Doudna is a new supercomputer being built at Lawrence Berkeley National Laboratory in Berkeley, California.
“It will advance scientific discovery from chemistry to physics to biology and all powered by — unleashing this power — of artificial intelligence,” says US energy secretary Chris Wright.
Also known as NERSC-10, Doudna is named for Nobel laureate and CRISPR pioneer Jennifer Doudna. The next-generation system is designed not just for speed but for impact.
Powered by Dell Technologies infrastructure with the Nvidia Vera Rubin architecture, and set to launch in 2026, Doudna is tailored for real-time discovery across the US Department of Energy’s most urgent scientific missions.
Unlike traditional systems that operate in silos, Doudna merges simulation, data and AI into a single seamless platform.
“The Doudna supercomputer is designed to accelerate a broad set of scientific workflows,” says NERSC director Sudip Dosanjh. “Doudna will be connected to DOE experimental and observational facilities through the Energy Sciences Network (ESnet), allowing scientists to stream data seamlessly into the system from all parts of the country and to analyze it in near real time.”
It’s engineered to empower over 11 000 researchers with almost instantaneous responsiveness and integrated workflows, helping scientists explore bigger questions and reach answers faster than ever.
“We’re not just building a faster computer,” said Nick Wright, advanced technologies group lead and Doudna chief architect at NERSC. “We’re building a system that helps researchers think bigger and discover sooner.”
Here’s what Wright expects Doudna to advance:
- Fusion energy: Breakthroughs in simulation that unlocks clean fusion energy.
- Materials science: AI models that design new classes of superconducting materials.
- Drug discovery acceleration: Ultrarapid workflow that helps biologists fold proteins fast enough to outpace a pandemic.
- Astronomy: Real-time processing of data from the Dark Energy Spectroscopic Instrument at Kitt Peak to help scientists map the universe.
Doudna is expected to outperform its predecessor, Perlmutter, by more than 10-times in scientific output, all while using just 2-time to 3-times the power.
This translates to a 3-times to 5-times increase in performance per watt, a result of innovations in chip design, dynamic load balancing and system-level efficiencies.
Doudna will power AI-driven breakthroughs across high-impact scientific fields nationwide. Highlights include:
- AI for protein design: David Baker, a 2024 Nobel laureate, used NERSC systems to support his work using AI to predict novel protein structures, addressing challenges across scientific disciplines.

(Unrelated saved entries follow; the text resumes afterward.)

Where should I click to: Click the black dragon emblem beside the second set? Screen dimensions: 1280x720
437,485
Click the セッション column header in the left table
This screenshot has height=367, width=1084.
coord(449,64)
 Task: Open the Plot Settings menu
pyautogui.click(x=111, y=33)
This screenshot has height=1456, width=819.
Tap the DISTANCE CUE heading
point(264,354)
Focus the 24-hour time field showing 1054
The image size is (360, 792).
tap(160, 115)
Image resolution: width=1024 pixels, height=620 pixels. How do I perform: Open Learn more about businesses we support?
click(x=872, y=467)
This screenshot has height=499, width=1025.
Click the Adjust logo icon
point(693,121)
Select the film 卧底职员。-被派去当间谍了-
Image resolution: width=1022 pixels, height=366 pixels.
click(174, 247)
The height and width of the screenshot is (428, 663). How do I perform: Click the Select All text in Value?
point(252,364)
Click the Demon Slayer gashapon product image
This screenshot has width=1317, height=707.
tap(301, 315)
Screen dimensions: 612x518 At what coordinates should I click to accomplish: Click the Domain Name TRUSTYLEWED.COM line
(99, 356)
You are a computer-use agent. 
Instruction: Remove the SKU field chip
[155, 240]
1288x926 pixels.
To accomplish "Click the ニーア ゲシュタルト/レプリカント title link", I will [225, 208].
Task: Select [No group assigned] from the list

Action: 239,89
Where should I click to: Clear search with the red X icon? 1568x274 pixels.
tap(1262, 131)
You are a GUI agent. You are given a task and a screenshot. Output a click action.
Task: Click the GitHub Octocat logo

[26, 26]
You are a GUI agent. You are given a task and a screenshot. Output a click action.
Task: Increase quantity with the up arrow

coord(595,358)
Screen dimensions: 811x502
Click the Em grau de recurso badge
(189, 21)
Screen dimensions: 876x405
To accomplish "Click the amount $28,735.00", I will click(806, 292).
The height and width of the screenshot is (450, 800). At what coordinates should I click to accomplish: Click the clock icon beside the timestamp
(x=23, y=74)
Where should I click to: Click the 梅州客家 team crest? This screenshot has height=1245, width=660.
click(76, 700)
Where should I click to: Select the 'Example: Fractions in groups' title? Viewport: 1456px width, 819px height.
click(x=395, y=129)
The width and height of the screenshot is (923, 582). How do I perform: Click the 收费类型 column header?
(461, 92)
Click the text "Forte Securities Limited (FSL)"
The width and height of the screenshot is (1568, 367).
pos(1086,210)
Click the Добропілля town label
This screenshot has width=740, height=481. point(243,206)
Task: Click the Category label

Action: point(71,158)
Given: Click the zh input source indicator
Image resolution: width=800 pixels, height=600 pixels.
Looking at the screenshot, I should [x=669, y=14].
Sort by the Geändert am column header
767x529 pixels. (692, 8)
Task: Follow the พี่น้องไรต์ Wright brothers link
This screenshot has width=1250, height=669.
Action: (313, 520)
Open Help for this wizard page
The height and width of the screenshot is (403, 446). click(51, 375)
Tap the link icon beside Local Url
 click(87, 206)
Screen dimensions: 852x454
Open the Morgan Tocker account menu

- AI for fundamental physics: Researchers like Benjamin Nachman are using AI to “unfold” detector distortions in particle physics data and analyze proton data from electron-proton colliders.
- AI for materials science: A collaboration including Berkeley Lab and Meta created “Open Molecules 2025,” a massive dataset for using AI to accurately model complex molecular chemical reactions. Researchers involved also use NERSC for their AI models.
Doudna isn’t a standalone system. It’s an integral part of scientific workflows. DOE’s ESnet will stream data from telescopes, detectors and genome sequencers directly into the machine with low-latency, high-throughput Nvidia Quantum-X800 InfiniBand networking.
This critical data flow is prioritised by intelligent quality-of-service mechanisms, ensuring it stays fast and uninterrupted, from input to insight.
This will make the system incredibly responsive. At the DIII-D national fusion ignition facility, for example, data will stream control-room events directly into Doudna for rapid-response plasma modeling, so scientists can make adjustments in real time.
“We used to think of the supercomputer as a passive participant in the corner,” Wright says. “Now it’s part of the entire workflow, connected to experiments, telescopes, detectors.”
Doudna supports traditional HPC, AI, real-time streaming and even quantum workflows.
The Mayall 4-Meter Telescope, which will be home to the Dark Energy Spectroscopic Instrument, seen at night at Kitt Peak National Observatory.
This includes support for scalable quantum algorithm development and the codesign of future integrated quantum-HPC systems, using platforms like Nvidia CUDA-Q.
All of these workflows will run on the next-generation Nvidia Vera Rubin platform, which will blend high-performance CPUs with coherent GPUs, meaning all processors can access and share data directly to support the most demanding scientific workloads.
Researchers are already porting full pipelines using frameworks like PyTorch, the Nvidia Holoscan software development kit, TensorFlow, Nvidia cuDNN and Nvidia CUDA-Q, all optimized for the system’s Rubin GPUs and Nvidia NVLink architecture.
Over 20 research teams are already porting full workflows to Doudna through the NERSC Science Acceleration Program, tackling everything from climate models to particle physics.